In a related manner, a significant cultural debate on the morality of AI-generated art has recently erupted. Computer scientists who created it see AI image synthesis as a necessary and positive technological step. However, artists who have trained for decades perceive it as an existential threat. People have exchanged death threats on social media, and artist communities have complained about or protested AI work. That argument is still being debated and might not be resolved anytime soon.

Meta’s CICERO Masters Diplomacy

In November, Meta unveiled Cicero, an AI model that can outperform humans in online Diplomacy games on webDiplomacy.net. That's a significant accomplishment considering that diplomacy is mainly a social game that needs intensive persuasion, collaboration, and negotiation with other players in order to succeed. Meta essentially created a model that could trick people into thinking they were playing with another person.

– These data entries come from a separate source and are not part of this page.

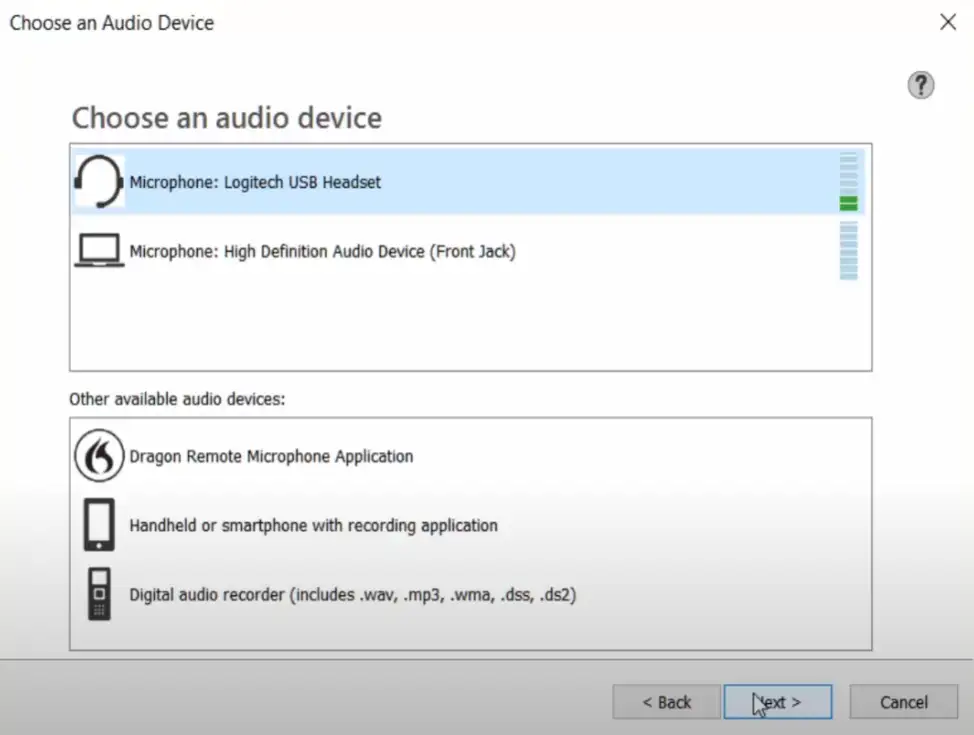The width and height of the screenshot is (974, 735).
Task: Click the laptop icon for Front Jack
Action: click(x=99, y=251)
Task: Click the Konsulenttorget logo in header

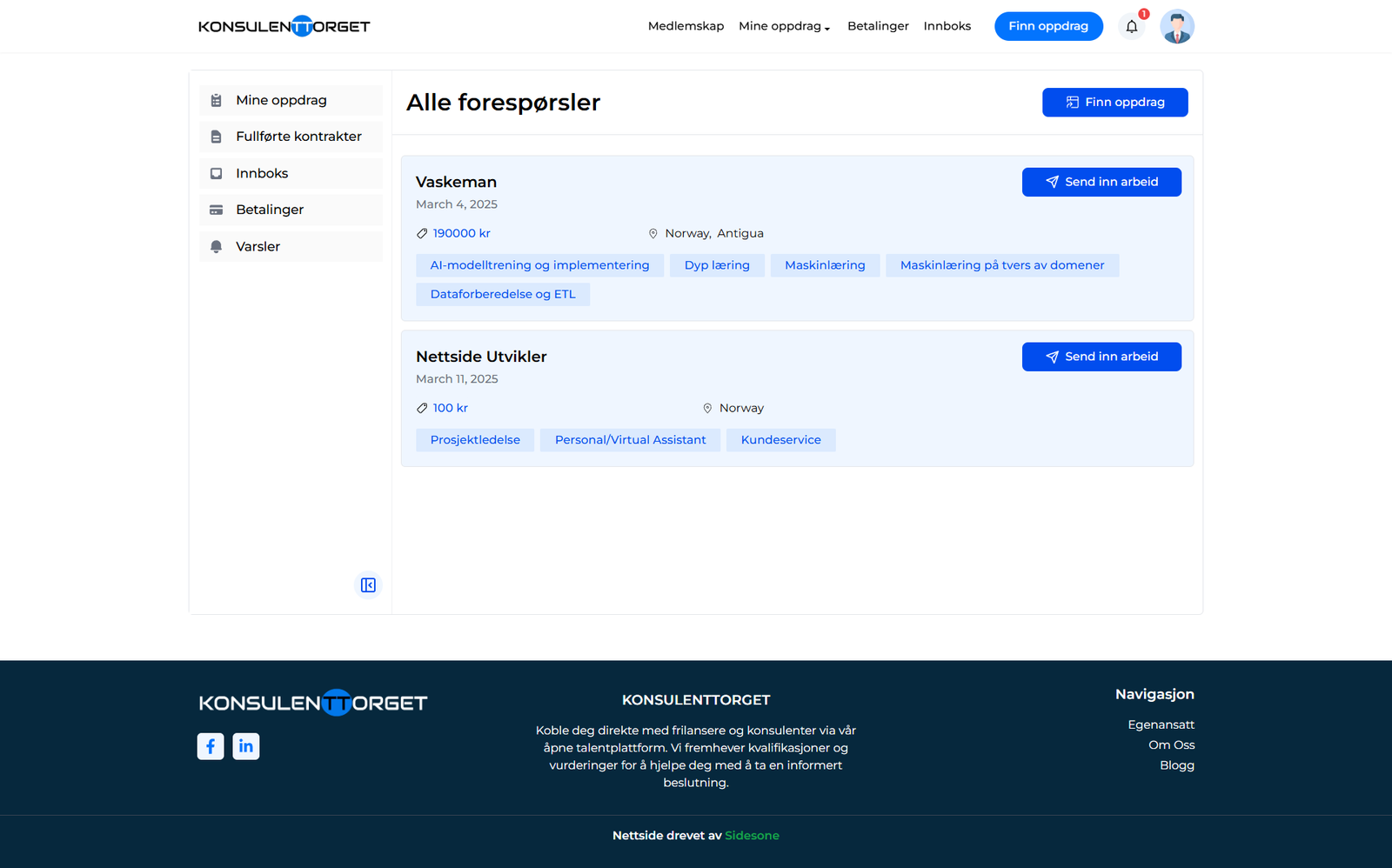Action: tap(284, 26)
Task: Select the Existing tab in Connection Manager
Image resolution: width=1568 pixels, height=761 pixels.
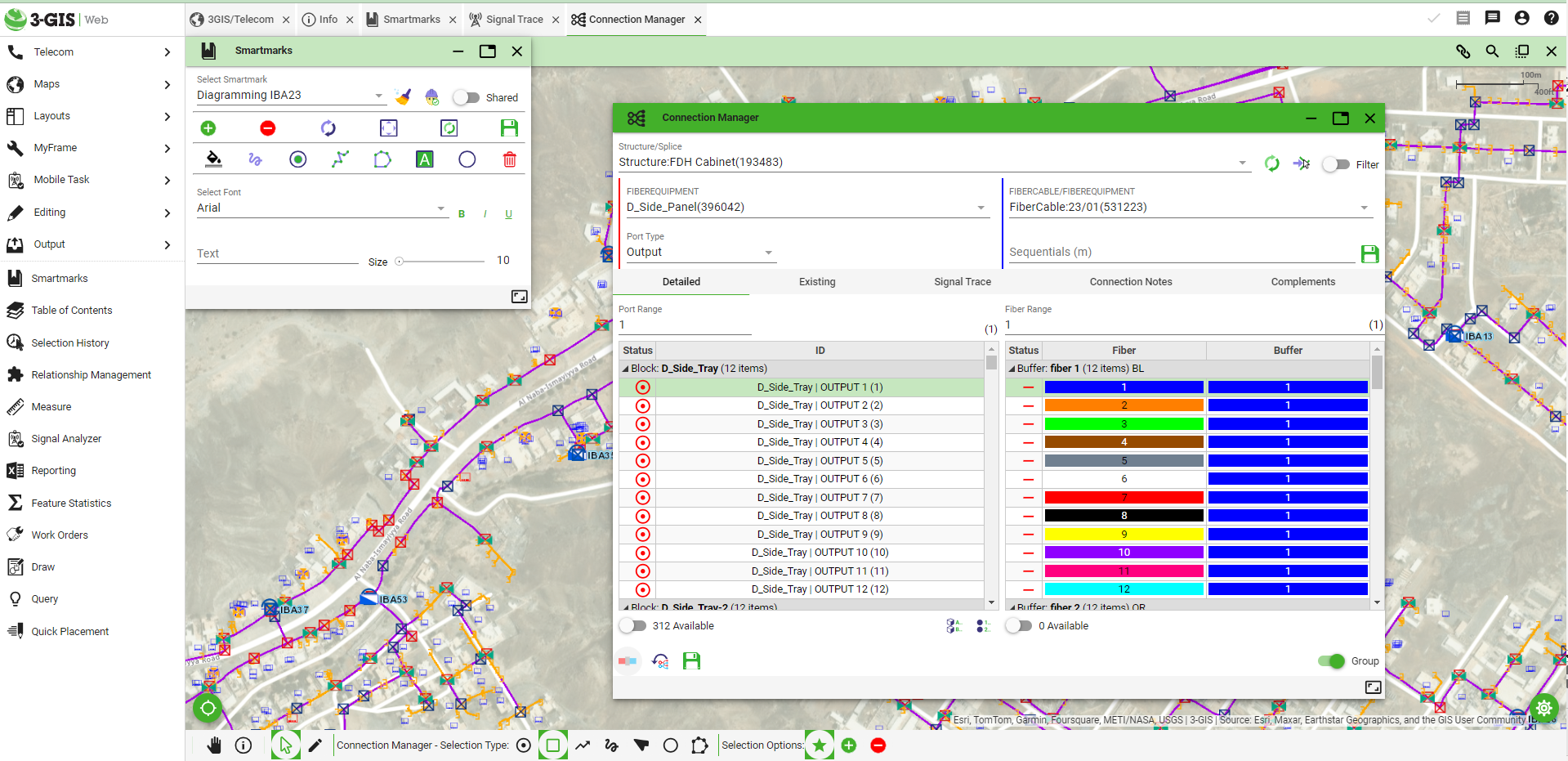Action: coord(817,281)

Meta trained Cicero's extensive language model component on text extracted from the Internet as well as transcripts of 40,000 human-played Diplomacy games from the website webDiplomacy.net to hone its negotiating abilities. In the meantime, Meta also created a strategic element that could assess the game's situation, foresee how the other players would act, and then act accordingly.

Meta believes it can utilize Cicero's lessons to power a new generation of video games with more intelligent NPCs and to lessen communication barriers between humans and AI during multi-session conversations.